Un encadrement strict des données de santé

Conscient de ces enjeux, Doctolib assure que les données renseignées dans son onglet santé seront stockées de manière sécurisée et ne pourront en aucun cas être exploitées à des fins commerciales ou publicitaires. La société met en avant sa certification HDS (hébergeur de données de santé) et sa conformité au RGPD.

Cependant, au regard des nombreuses dérives constatées ces dernières années en matière d’exploitation des données personnelles par les géants du numérique, ces garanties peinent à convaincre. D’autant que le modèle économique de Doctolib, basé sur la monétisation indirecte des données, soulève des questions.

La santé est un domaine extrêmement régulé et les données de santé sont parmi les plus sensibles. Leur hébergement et leur exploitation doivent donc être strictement encadrés et contrôlés, ce qui n’est pas toujours compatible avec les logiques de plateformes privées à but lucratif.

Une experte en droit du numérique

Vers une centralisation contestée des données de santé

Au-delà de la question de la concurrence avec le DMP, l’initiative de Doctolib cristallise les inquiétudes quant à la centralisation croissante des données de santé par les acteurs privés. Même si l’accès et l’utilisation de ces données sont aujourd’hui strictement réglementés, rien ne garantit qu’il en sera toujours ainsi à l’avenir.

Beaucoup redoutent qu’à terme, la pression des lobbys et les immenses enjeux financiers ne conduisent à un affaiblissement progressif de ces garde-fous.
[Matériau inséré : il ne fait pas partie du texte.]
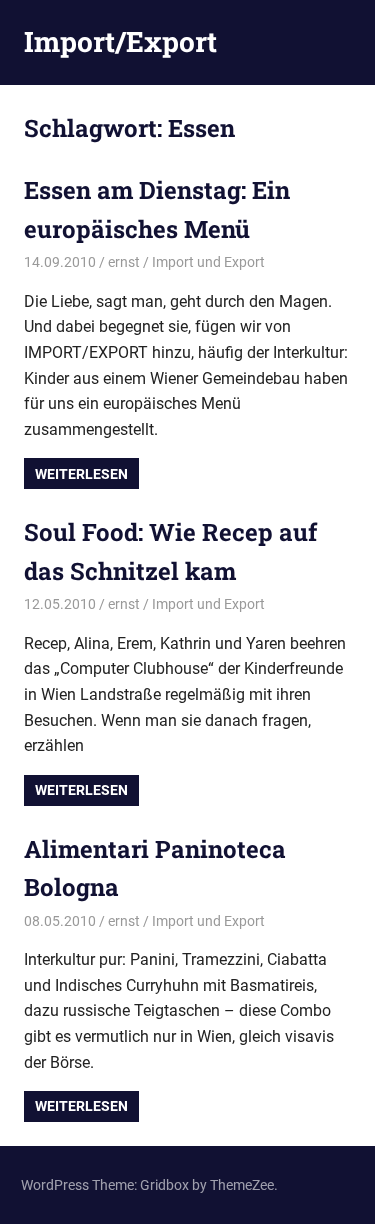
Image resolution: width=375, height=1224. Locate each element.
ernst (124, 262)
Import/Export (120, 41)
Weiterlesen (81, 474)
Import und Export (208, 262)
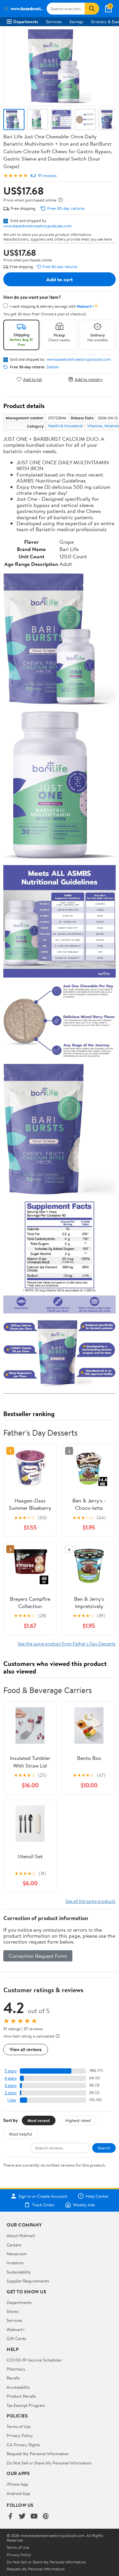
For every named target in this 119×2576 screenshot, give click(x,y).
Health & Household (65, 426)
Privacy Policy (20, 2435)
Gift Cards (16, 2338)
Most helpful (20, 2134)
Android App (18, 2493)
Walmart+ (16, 2329)
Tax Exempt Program (26, 2405)
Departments (25, 21)
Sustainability (19, 2272)
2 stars (11, 2092)
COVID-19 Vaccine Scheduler (34, 2360)
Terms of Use (19, 2426)
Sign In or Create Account (43, 2196)
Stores (13, 2311)
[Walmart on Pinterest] (46, 2516)
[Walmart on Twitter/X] (22, 2516)
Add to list (32, 379)
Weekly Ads (84, 2205)
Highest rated (78, 2120)
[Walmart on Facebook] (10, 2516)
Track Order (43, 2205)
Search (104, 2148)
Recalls (13, 2378)
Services (53, 21)
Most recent (38, 2120)
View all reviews (26, 2049)
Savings (76, 21)
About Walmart (21, 2235)
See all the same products (90, 1901)
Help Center (97, 2196)
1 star (12, 2099)
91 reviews (47, 175)
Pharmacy (16, 2369)
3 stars (11, 2085)
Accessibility (18, 2387)
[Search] (92, 9)
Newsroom (17, 2254)
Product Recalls (21, 2396)
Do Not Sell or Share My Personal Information (49, 2463)
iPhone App (17, 2484)
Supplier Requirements (28, 2281)
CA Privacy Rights (23, 2445)
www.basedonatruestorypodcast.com (37, 226)
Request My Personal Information (38, 2454)
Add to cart (59, 279)
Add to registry (89, 379)
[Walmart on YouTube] (34, 2516)
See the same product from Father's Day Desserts (67, 1643)
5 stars (11, 2070)
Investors (15, 2263)
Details (53, 367)
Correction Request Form (38, 1955)
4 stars (10, 2078)
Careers (14, 2245)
La constitution de gigantesques bases de données multi-sources sur la santé des individus fait en effet l’objet de convoitises de la part des assureurs, des laboratoires pharmaceutiques ou encore des entreprises technologiques.

Nous devons être extrêmement vigilants car celui qui contrôlera les données de santé aura un pouvoir considérable, non seulement économique mais aussi politique et social. C’est une question éminemment démocratique qui engage notre souveraineté numérique.

Un expert en santé numérique

Des choix stratégiques décisifs pour l’avenir

Face à ces défis, les pouvoirs publics se retrouvent à la croisée des chemins. Faut-il laisser les acteurs privés innover et développer des services numériques en santé au risque de perdre la maîtrise des données ? Ou au contraire renforcer le contrôle public quitte à freiner le déploiement de solutions potentiellement utiles aux patients ?

Une troisième voie pourrait consister à nouer des partenariats public-privé encadrés, permettant de tirer parti du dynamisme et du savoir-faire des entreprises comme Doctolib tout en garantissant la souveraineté sur les données de santé. Mais la définition de tels partenariats s’avère complexe sur les plans juridique, technique et éthique.

Une chose est sûre : les choix qui seront faits dans les prochains mois et années engageront durablement notre système de santé. Face aux défis du vieillissement, des maladies chroniques et des pandémies, le numérique apparaît à la fois comme une formidable opportunité et un immense défi. Un défi qu’il nous faut absolument relever de manière collective et concertée.